App signing. Pick Play App Signing and upload this keystore as the upload key. Google manages the release signing key on their side from then on.

Per-release env vars

The build reads these at assembly time. Set them in the GitHub Actions workflow (encrypted secrets) or export them locally before building:

ANDROID_KEYSTORE_PATH=/secure/path/tanvrit-compute-release.jks
ANDROID_KEYSTORE_PASSWORD=…
ANDROID_KEY_ALIAS=tanvrit-compute
ANDROID_KEY_PASSWORD=…

Alternatively drop them into ~/.gradle/gradle.properties (NOT the repo's gradle.properties) under these keys:

android.keystore.path=…
android.keystore.password=…
android.key.alias=…
android.key.password=…

Build + upload

./gradlew :composeApp:bundleRelease
# Output: composeApp/build/outputs/bundle/release/composeApp-release.aab

# Upload via Play Console or the fastlane / upload-google-play action.
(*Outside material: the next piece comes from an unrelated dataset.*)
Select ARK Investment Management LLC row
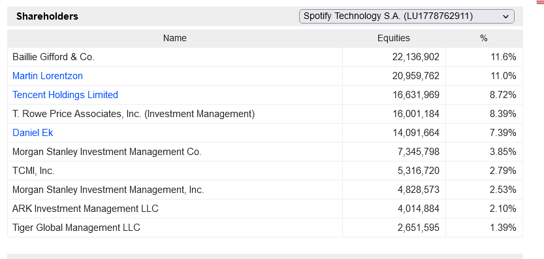 265,209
When no keystore is configured the release build falls back to the debug signer — useful for internal testing but rejected by Play Store.

iOS (App Store Connect / TestFlight)

One-time setup

1. Join the Apple Developer Program

(<https://developer.apple.com/programs/>).

2. Find your 10-character Team ID at <https://developer.apple.com/account>

(Membership → Team ID).

3. Register the app in App Store Connect with bundle ID

com.tanvrit.compute.portal (matches iosApp/iosApp/Info.plist).

4. Configure automatic signing in Xcode: open

iosApp/iosApp.xcworkspace, select the iosApp target → Signing & Capabilities → set Team to your org; Xcode will provision the certificate + profile automatically.

ExportOptions.plist

Replace APPLE_TEAM_ID in iosApp/ExportOptions.plist with the Team ID from step 2 above. Commit the change.

Entitlements

iosApp/iosApp.entitlements declares:

• Keychain access group (for session token storage).
• Associated domains (applinks:compute.tanvrit.com) for Universal

Links. To actually enable Universal Links, also host https://compute.tanvrit.com/.well-known/apple-app-site-association with your app's appID — see Apple's docs for the format. (Not hosted yet; add when needed.)

Build + upload

# 1. Archive the Release configuration
xcodebuild -workspace iosApp/iosApp.xcworkspace \
    -scheme iosApp -configuration Release \
    -archivePath build/ComputePortal.xcarchive archive

# 2. Export a signed .ipa using the options plist above
xcodebuild -exportArchive \
    -archivePath build/ComputePortal.xcarchive \
    -exportOptionsPlist iosApp/ExportOptions.plist \
    -exportPath build/ipa

# 3. Upload to App Store Connect
xcrun altool --upload-app --type ios -f build/ipa/iosApp.ipa \
    --apiKey $APP_STORE_CONNECT_API_KEY_ID \
    --apiIssuer $APP_STORE_CONNECT_ISSUER_ID

App Store Connect API keys are provisioned at <https://appstoreconnect.apple.com/access/api>. They replace the older username + app-specific-password flow and don't expire.

Desktop (no signing needed today)

The Compose Desktop distribution ships unsigned DMG / MSI / DEB to GitHub Releases. Users on macOS see the standard Gatekeeper warning until we enroll in the Apple Developer program and sign via codesign + notarize with xcrun notarytool. That's a follow-up.